# [How to complete this task]
Go through the entries below and copy every line that holds the word "will".

[Source records]

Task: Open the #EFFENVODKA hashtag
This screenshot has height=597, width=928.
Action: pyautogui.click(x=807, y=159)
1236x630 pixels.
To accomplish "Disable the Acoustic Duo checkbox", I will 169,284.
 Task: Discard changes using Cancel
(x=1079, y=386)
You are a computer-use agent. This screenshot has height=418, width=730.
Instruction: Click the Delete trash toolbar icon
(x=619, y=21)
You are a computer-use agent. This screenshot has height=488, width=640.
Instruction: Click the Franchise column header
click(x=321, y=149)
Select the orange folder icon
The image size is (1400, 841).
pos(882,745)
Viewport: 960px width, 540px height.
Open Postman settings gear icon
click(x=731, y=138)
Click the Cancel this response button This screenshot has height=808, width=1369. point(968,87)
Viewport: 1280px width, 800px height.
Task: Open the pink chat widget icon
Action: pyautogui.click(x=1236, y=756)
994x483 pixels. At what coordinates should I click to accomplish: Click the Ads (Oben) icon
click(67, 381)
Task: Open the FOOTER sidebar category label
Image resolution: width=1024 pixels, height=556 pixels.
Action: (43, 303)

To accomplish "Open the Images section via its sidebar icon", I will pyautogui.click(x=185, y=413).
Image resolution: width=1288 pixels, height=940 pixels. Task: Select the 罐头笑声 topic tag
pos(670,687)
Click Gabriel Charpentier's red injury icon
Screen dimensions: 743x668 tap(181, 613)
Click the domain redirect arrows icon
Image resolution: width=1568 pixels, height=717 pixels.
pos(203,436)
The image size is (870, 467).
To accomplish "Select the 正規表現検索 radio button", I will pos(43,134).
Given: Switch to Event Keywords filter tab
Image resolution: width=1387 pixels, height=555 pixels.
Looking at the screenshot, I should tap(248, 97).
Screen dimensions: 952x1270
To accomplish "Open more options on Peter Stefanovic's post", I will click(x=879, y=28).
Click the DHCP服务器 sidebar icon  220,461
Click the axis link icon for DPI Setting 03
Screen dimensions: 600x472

# [Reply to the task]
To accomplish "Disable the Acoustic Duo checkbox", I will 169,284.
To accomplish "Open the Images section via its sidebar icon", I will pyautogui.click(x=185, y=413).
To accomplish "Select the 正規表現検索 radio button", I will pos(43,134).
To accomplish "Open more options on Peter Stefanovic's post", I will click(x=879, y=28).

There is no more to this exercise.